= EJARI =

Dubai online registration system for realty contracts

In Dubai, EJARI is an online registration system initiated by the Real Estate Regulatory Agency (RERA) that requires all rental or lease contracts in Dubai to be recorded at this portal. The main objective of the system is to legalize the relationship between landlords and tenants in Dubai.

RERA made it mandatory from 14 March 2010 for landlords to enter the basic details of their rental properties, including terms of tenancy agreement and property details, into EJARI. Each entry is assigned a unique barcode by the system for future reference. EJARI was introduced to address malpractice in the rental sector by making the renting procedure transparent for all parties. Tenancy contracts not registered with EJARI are not protected by any of the regulatory authorities in Dubai.

As of 2013, an EJARI registered tenancy contract must be submitted with all applications for residency visas in Dubai. As of June 2013, such a contract must also be presented to connect with home services of the Emirates Integrated Telecommunications Company (Du), including Internet and TV.
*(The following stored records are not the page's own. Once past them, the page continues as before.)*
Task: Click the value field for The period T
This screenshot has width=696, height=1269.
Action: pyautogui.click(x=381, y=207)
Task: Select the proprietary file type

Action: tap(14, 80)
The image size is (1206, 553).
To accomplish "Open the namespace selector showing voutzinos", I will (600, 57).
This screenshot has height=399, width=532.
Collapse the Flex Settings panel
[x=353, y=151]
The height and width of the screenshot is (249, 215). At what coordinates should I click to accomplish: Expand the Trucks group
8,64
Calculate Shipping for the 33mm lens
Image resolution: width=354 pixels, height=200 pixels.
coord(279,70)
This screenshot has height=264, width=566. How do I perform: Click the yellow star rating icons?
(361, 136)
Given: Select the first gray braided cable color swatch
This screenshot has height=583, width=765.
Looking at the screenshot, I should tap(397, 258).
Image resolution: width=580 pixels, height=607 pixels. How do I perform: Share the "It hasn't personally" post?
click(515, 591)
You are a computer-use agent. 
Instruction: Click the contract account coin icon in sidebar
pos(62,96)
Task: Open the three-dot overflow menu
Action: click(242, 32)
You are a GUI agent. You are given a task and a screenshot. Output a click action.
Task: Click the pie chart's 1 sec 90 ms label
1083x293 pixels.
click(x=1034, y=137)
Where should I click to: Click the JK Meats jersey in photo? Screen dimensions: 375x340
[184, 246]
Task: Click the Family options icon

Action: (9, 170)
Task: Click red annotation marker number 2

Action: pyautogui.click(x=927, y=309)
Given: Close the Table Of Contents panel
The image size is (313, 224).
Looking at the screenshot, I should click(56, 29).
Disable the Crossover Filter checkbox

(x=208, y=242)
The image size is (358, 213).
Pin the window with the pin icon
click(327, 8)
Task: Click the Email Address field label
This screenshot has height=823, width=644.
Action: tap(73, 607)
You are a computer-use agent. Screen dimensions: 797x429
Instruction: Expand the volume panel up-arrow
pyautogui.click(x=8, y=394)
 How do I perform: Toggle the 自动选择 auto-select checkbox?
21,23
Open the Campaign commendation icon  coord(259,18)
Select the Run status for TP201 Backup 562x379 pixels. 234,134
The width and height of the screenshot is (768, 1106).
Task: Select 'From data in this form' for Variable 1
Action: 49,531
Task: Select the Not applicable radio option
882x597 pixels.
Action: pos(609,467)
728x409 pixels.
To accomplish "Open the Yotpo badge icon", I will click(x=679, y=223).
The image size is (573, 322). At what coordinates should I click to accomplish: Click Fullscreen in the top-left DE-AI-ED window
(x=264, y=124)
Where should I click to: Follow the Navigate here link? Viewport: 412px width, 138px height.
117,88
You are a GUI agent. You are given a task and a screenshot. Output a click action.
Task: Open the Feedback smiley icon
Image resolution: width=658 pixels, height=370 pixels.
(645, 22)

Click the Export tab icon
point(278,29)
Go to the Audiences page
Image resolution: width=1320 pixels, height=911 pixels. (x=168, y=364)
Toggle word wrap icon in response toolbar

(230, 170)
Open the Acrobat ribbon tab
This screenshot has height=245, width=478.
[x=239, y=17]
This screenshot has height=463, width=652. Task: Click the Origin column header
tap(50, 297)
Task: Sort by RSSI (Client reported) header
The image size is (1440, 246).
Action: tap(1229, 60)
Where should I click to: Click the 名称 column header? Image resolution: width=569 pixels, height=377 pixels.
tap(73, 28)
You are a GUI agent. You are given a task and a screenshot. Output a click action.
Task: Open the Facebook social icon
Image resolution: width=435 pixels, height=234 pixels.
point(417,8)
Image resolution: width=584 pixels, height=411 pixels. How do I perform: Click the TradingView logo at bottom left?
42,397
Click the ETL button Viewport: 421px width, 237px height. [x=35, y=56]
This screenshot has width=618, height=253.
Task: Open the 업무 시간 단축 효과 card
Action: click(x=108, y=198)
The responsibility to registering a tenancy contract with EJARI lies with both the landlord and tenant, or if a property management company is involved, with that company's agent. However, it is more common for tenants to register their contract and pay the associated fees themselves.

==Criticism==
EJARI and the Dubai Electricity and Water Authority (DEWA) have received criticism for their lack of cooperation. To register with EJARI, a receipt for the payment of the DEWA security deposit must be provided. However, the receipt provided for online payment of the DEWA security deposit is not accepted by EJARI. This often results in long delays, and causes problems for tenants wishing to subscribe to services.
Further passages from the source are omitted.